This will read standard input, and copy the standard input to files "/tmp/a" and
"/tmp/b". File "/tmp/a" will grow larger, as information is always appended to
the file. File "/tmp/b", however, will only contain one line. This happens
because each time the shell see the ">" or ">>" characters, it opens the file
for writing, choosing the truncate/create or appending option at that time.

Now consider the equivalent AWK program:

#!/usr/bin/awk -f
{
    print $0 >>"/tmp/a"
    print $0 >"/tmp/b"
}




This behaves differently. AWK chooses the create/append option the first time a
file is opened for writing. Afterwards, the use of ">" or ">>" is ignored.
Unlike the shell, AWK copies all of standard input to file "/tmp/b".

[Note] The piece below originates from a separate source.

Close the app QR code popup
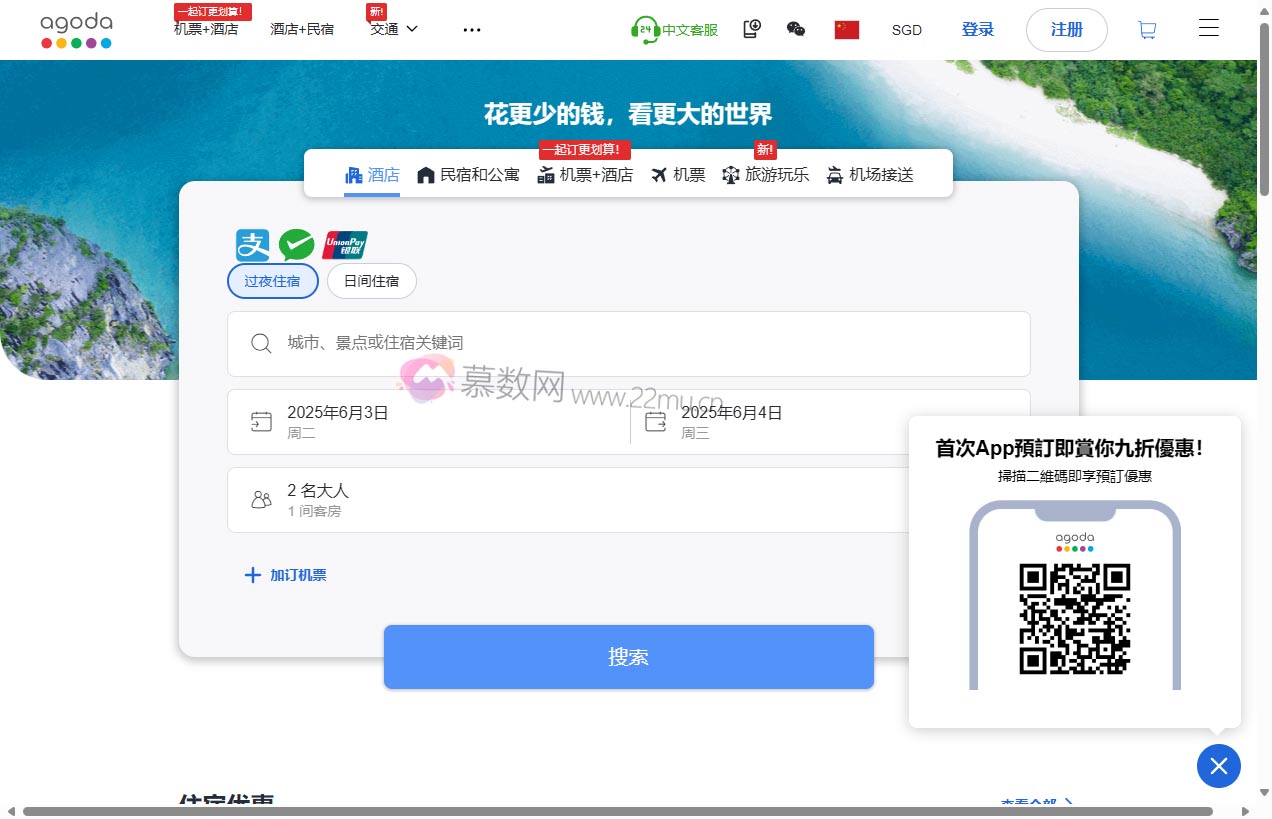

Instead of a string, some versions of AWK allow you to specify an expression:

# [note to self] check this one - it might not work
printf("string\n") > FILENAME ".out";


The following uses a string concatenation expression to illustrate this:



#!/usr/bin/awk -f
END {
    for (i=0;i<30;i++) {
	printf("i=%d\n", i) > "/tmp/a" i;
    }
}




Click here to get file: awk_example12.awk
This script never finishes, because AWK can have 10 additional files open, and
NAWK can have 20. If you find this to be a problem, look into PERL.

I hope this gives you the skill to make your AWK output picture perfect.




FLOW CONTROL WITH NEXT AND EXIT

You can exit from an awk script using the exit command.

#!/usr/bin/awk -f
{
    # lots of code here, where you may find an error
    if ( numberOfErrors > 0 ) {
        exit
    }
}


If you want to exit with an error condition, so you can use the shell to
distinquish between normal and error exits, you can include an option integer
value. Let's say to expect all lines of a file to be 60 characters, and you want
to use an awk program as a filter to exit if the number of characters is not 60.
Some sample code could be

#!/usr/bin/awk -f
{
    if ( length($0) > 60) {
        exit 1
    } else if ( length($0) < 60) {
        exit 2
    }
    print
}


There is a special case if you use a newer version of awk that can have multiple
END commands. If one of the END commands executes the "exit" command, the other
END command does not execute.

#!/usr/bin/awk -f
{
    # .... some code here
}
END { print "EXIT1";exit}
END { print "EXIT2"}


Because of the "exit" command, only the first END command will execute.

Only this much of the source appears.